PASSAGE PROVIDED:
○ ○ ○ ○ ○ ○ ○
Music is More Than a Job (01:42)
James Galway plays the flute with an orchestra. He explains that music is one of the first ways we learn about a past culture.
Music of the 20th Century (05:06)
From 1975 to 1899, George Ligeti, Olivier Messiaen, Benjamin Britten, George Gershwin, Igor Stravinsky, Gustav Mahler, and Arnold Schoenberg, provide something new and different for audiences.
Music of the 19th Century (03:31)
From 1893 to 1803, Peter Czajkowski, Richard Wagner, Frederic Chopin, Franz Schubert, and Beethoven make profound statements with their music.
Music of the 18th Century (03:21)
From 1785 to 1747, Wolfgang Amadeus Mozart, Joseph Haydn, Johann Sebastian Bach, and George Frideric Handel provide pivotal contributions in classical music.
Music of the 17th Century (01:48)
In 1692, Henry Purcell wrote an ode in celebration of Saint Cecilia. In 1607, Monteverdi wrote the first opera to be regularly performed.
Music of the 16th and 15th Centuries (02:36)
In 1597, Giovanni Gabrieli's music is played in Italy, the musical center of York. In 1600, John Ireland's song writing reflects the golden age of Queen Elizabeth I. In 1450, Guillaume Dufay inspires France and northern Europe.
Music of the 12th Century and Earlier (01:27)
More often than not, the names of composers in the 12th century are not known. Oral traditions make it unnecessary to write down music. Gregorian chant is the first music to be written on paper; it goes back to 500 AD.
Music is Something Unique (02:12)
Carlo Maria Giulini discusses the characteristics of music and its importance in life. If one is open, the music will talk to him or her.
Ancient Musical Sounds (04:13)
Music is not written down but written about in ancient Rome. Ancient Greeks believe music is a source of power. Man's first songs are celebratory. The oldest surviving religious sound is from the Jewish shofar.
Early Songs of Man (02:32)
An expert discusses the organization of sound, including pitch and rhythm, by primitive man.
Nature Provides Man's First Instruments (04:47)
Surviving folk traditions show man's ability to make music through nature's materials; animal hides for drums and cut canes for flutes. Wind instruments are thought to be the oldest and most widely spread instrument.
Descendants of Early Instruments (02:34)
○ ○ ○ ○ ○ ○ ○
[Stored records]

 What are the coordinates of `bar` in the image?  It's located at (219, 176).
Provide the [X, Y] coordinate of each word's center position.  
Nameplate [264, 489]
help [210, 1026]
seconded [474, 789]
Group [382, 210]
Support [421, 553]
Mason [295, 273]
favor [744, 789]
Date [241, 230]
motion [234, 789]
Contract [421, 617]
○ ○ ○ ○ ○ ○ ○
QUESTIONS:
1. List every composer named in the description of the segment "Music of the 19th Century" in the music history segment list.
2. Write the next part of the music history segment list, picking up after its last line, "Descendants of Early Instruments (02:34)".
Nothing in the records is required here.

RESPONSES TO THE TASKS:
1. Peter Czajkowski, Richard Wagner, Frederic Chopin, Franz Schubert, Beethoven

2.
Bagpipes are an early offspring of the oboe family. The kantele is the simplest successor of the lyre; the violin is the most sophisticated. A hurdy-gurdy accompanies a drum and a reed pipe.
Folk Groups Keep Traditions Alive (01:52)
Folk groups from around the world demonstrate the traditions of music and dancing; music is mainly celebratory.
Music Answers a Need (02:59)
Music is used to express both grief and joy. A Scottish lament mourns the loss of a husband in battle. Communal music making with religious fervor heightens a moment. A mother lulls her baby to sleep with a song.
Music From a Western Perspective (04:11)
Artists engage in performances in Moscow, Budapest, Vienna, England, and Helsinki. Piano players perform classical pieces in homes in Warsaw and Vienna.
Modern Artists Perform Classical Pieces (04:20)
A quartet plays the music of Joseph Haydn in the "Hall of Mirrors." Actors perform Mozart's opera "Don Giovanni" in Prague. Orchestras perform in Prague, Moscow, Bremen Cathedral in Germany and the Birmingham town hall.
Modern Artists Perform Classical Pieces: Part II (04:03)
"Pro Cantione Antiqua" performs Renaissance masterpieces. A Milan orchestra plays "Verde's Requiem." The "D'Oyly Carte Opera Company" performs in London. The Los Angeles Philharmonic Orchestra performs a piece from "Music in Time."
Man, the Incarnation of Music (05:25)
Christoph Gluck writes music on the myth of Orpheus. Artists, including James Galway, perform Gluck's "The Dance of the Blessed Spirits;" historical paintings accompany the music.